== What is expected ==
Go through the material underneath and show every line where the string "will" occurs.

BEGIN Provided information

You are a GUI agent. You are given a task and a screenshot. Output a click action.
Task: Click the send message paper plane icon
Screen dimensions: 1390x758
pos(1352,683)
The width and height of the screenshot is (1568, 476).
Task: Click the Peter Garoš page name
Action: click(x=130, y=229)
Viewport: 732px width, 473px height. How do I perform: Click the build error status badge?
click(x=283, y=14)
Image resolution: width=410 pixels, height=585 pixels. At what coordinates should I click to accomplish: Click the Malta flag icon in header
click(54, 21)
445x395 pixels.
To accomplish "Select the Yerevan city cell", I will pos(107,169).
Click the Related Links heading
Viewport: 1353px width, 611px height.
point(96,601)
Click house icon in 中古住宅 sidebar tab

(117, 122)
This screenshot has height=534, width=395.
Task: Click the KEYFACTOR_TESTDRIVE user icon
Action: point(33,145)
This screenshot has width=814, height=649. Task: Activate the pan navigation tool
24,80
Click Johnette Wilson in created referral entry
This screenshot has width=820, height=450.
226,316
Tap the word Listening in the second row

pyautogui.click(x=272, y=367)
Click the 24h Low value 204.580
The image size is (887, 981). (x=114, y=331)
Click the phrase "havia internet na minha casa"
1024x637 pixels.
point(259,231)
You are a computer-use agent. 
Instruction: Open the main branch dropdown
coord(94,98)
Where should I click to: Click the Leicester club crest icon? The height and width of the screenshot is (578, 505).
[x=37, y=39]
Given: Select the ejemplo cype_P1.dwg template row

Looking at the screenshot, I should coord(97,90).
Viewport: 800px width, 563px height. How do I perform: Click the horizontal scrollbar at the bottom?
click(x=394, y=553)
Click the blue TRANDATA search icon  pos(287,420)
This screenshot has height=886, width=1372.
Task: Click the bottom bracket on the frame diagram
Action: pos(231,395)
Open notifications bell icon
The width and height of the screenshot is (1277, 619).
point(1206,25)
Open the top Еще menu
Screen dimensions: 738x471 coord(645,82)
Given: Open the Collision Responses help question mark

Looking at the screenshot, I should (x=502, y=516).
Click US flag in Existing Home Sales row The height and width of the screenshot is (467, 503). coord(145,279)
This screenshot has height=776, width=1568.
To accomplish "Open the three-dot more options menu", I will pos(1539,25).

END Provided information

== Response ==
To accomplish "Select the Yerevan city cell", I will pos(107,169).
To accomplish "Open the three-dot more options menu", I will pos(1539,25).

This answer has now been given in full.